Pembatasan-pembatasan kebudayaan ini tidak berarti menghilangkan kepribadian
seseorang dalam kebudayaannya. Memang kadang-kadang pembatasan kebudayaaan
tersebut menjadi tekanan-tekanan sosial yang mengatur tata-kehidupan yang
berjalan dalam suatu kebudayaan, tetapi bukan berarti tekanan-tekanan sosial tersebut
menghalangi individu-individu yang mempunyai pendirian bebas. Mereka yang
mempunyai pendirian seperti ini akan tetap mempertahankan pendapat-pendapat
mereka, sekalipun mereka mendapat tentangan dari pendapat yang mayoritas. Kenyataan
bahwa banyak kebudayaan dapat bertahan dan berkembang menunjukkan bahwa
kebiasaan-kebiasaan yang dikembangkan oleh masyarakat pendukungnya disesuaikan
dengan kebutuhan-kebutuhan tertentu dari lingkungannya. Ini terjadi sebagai
suatu strategi dari kebudayaan untuk dapat terus bertahan, karena kalau
sifat-sifat budaya tidak disesuaikan kepada beberapa keadaan tertentu,
kemungkinan masyarakat untuk bertahan akan berkurang. Setiap adat yang
meningkatkan ketahanan suatu masyarakat dalam lingkungan tertentu biasanya
merupakan adat yang dapat disesuaikan, tetapi ini bukan berarti setiap ada mode
yang baru atau sistim yang baru langsung diadopsi dan adat menyesuaikan diri
dengan pembaruan itu. Karena dalam adat-istiadat itu ada konsep yang dikenal dengan
sistim nilai budaya yang merupakan konsep-konsep mengenai apa yang hidup dalam
alam pikiran sebagian besar dari warga suatu kebudayaan tentang apa yang mereka
anggap bernilai, berharga, dan penting dalam hidup, sehingga ia memberi
pedoman, arah serta orientasi kepada kehidupan warga masyarakat pendukung
kebudayaan tersebut.
d. Kebudayaan bersifat dinamis dan adaptif
Pada umumnya kebudayaan itu dikatakan
bersifat adaptif, karena kebudayaan melengkapi manusia dengan cara-cara
penyesuaian diri pada kebutuhan-kebutuhan fisiologis dari badan mereka, dan
penyesuaian pada lingkungan yang bersifat fisik-geografis maupun pada
lingkungan sosialnya. Tetapi harus diingat juga bahwa masyarakat itu tidak
harus selalu menyesuaikan diri pada suatu keadaan yang khusus. Sebab walaupun
pada umumnya orang akan mengubah tingkah-laku mereka sebagai jawaban atau penyesuaian
atas suatu keadaan yang baru sejalan dengan perkiraan hal itu akan berguna bagi
mereka, hal itu tidak selalu terjadi. Malaha ada masyarakat yang dengan
mengembangkan nilai budaya tertentu untuk menyesuaikan diri mereka malah
mengurangi ketahanan masyarakatnya sendiri. Banyak kebudayaan yang punah karena
hal-hal seperti ini. Mereka memakai kebiasaan-kebiasaan baru sebagai bentuk
penyesuaian terhadap keadaan-keadaan baru yang masuk kedalam atau dihadapi
kebudayaannya tetapi mereka tidak sadar bahwa kebiasaan-kebiasaan yang baru
yang dibuat sebagai penyesuaian terhadap unsur-unsur baru yang masuk dari luar kebudayaannya
malah merugikan mereka sendiri. Disinilah pentingnya filter atau penyaring
budaya dalam suatu kelompok masyarakat. Karena sekian banyak aturan, norma atau
adat istiadat yang ada dan berlaku pada suatu kebudayaan bukanlah suatu hal
yang baru saja dibuat atau dibuat dalam satu dua hari saja.
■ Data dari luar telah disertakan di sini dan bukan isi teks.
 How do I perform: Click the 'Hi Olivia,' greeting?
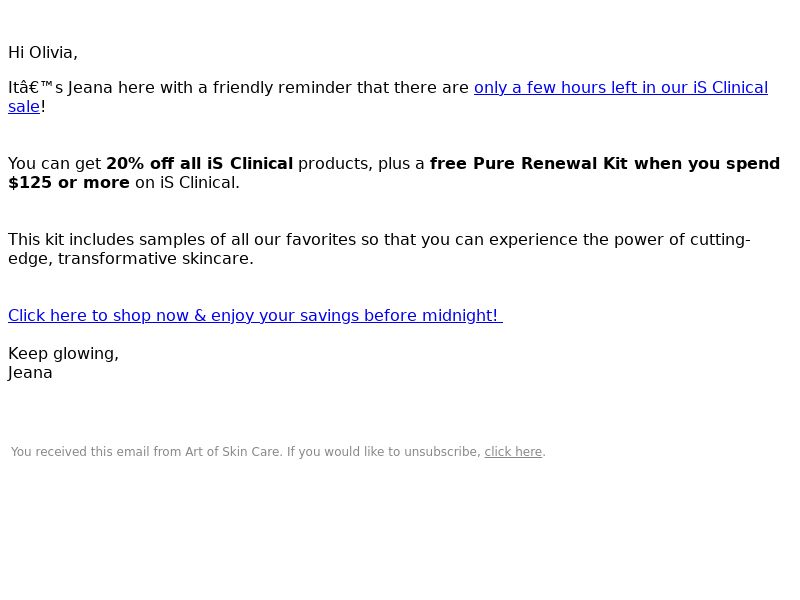pos(43,53)
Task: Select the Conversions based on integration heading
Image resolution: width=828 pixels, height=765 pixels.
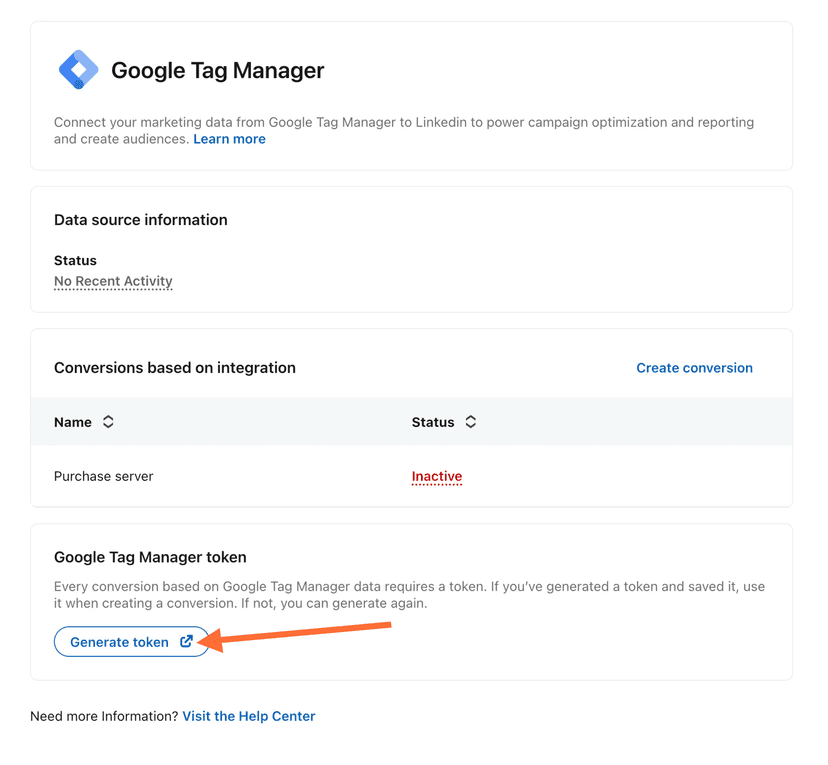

Kebudayaan dengan sejumlah normanya itu
merupakan suatu akumulasi dari hasil pengamatan, hasil belajar dari pendukung
kebudayaan tersebut terhadap lingkungannya selama beratus-ratus tahun dan
dijalankan hingga sekarang karena terbukti telah dapat mempertahankan kehidupan
masyarakat tersebut. Siapa saja dalam masyakarat yang melakukan filterasi atau
penyaringan ini tergantung dari masyarakat itu sendiri. Kesadaran akan
melakukan penyaringan ini juga tidak selalu sama pada setiap masyarakat dan
hasilnya juga berbeda pada setiap masyarakat. Akan terjadi pro-kontra antara berbagai
elemen dalam masyarakat, perbedaan persepsi antara generasi tua dan muda,
terpelajar dan yang kolot dan banyak lagi lainnya.